▶ _What the task requires_: Reproduce all the records below word for word, omitting the pictures.

Data for locating words and elements
_ _ _ _ _

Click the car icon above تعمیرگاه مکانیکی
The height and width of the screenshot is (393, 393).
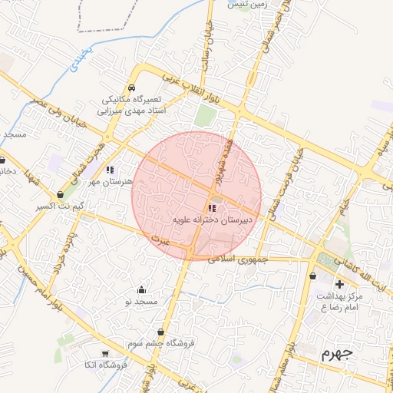[x=132, y=88]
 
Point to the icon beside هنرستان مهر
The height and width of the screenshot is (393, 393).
[x=110, y=170]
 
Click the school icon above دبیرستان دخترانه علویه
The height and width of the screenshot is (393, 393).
[x=212, y=207]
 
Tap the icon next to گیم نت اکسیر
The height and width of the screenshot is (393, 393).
[x=60, y=195]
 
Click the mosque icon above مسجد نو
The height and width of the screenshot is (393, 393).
[x=141, y=289]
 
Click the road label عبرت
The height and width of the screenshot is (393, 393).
[x=159, y=241]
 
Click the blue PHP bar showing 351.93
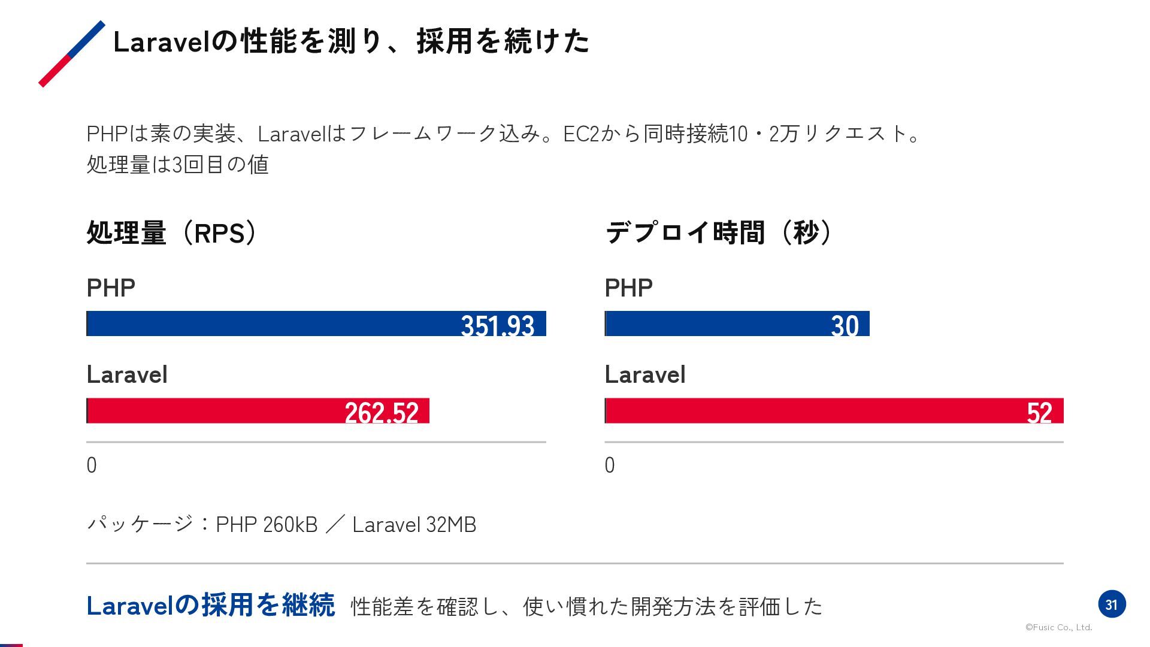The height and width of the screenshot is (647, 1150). [x=316, y=324]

_ _ _ _ _

▶ _Exercise output_:
Click the car icon above تعمیرگاه مکانیکی
The height and width of the screenshot is (393, 393).
[x=132, y=88]
 
Point to the icon beside هنرستان مهر
The height and width of the screenshot is (393, 393).
[x=110, y=170]
 
Click the school icon above دبیرستان دخترانه علویه
The height and width of the screenshot is (393, 393).
[x=212, y=207]
 
Tap the icon next to گیم نت اکسیر
The height and width of the screenshot is (393, 393).
[x=60, y=195]
 
Click the mosque icon above مسجد نو
The height and width of the screenshot is (393, 393).
[x=141, y=289]
 
Click the road label عبرت
The height and width of the screenshot is (393, 393).
[x=159, y=241]
 
Click the blue PHP bar showing 351.93
The height and width of the screenshot is (647, 1150). [x=316, y=324]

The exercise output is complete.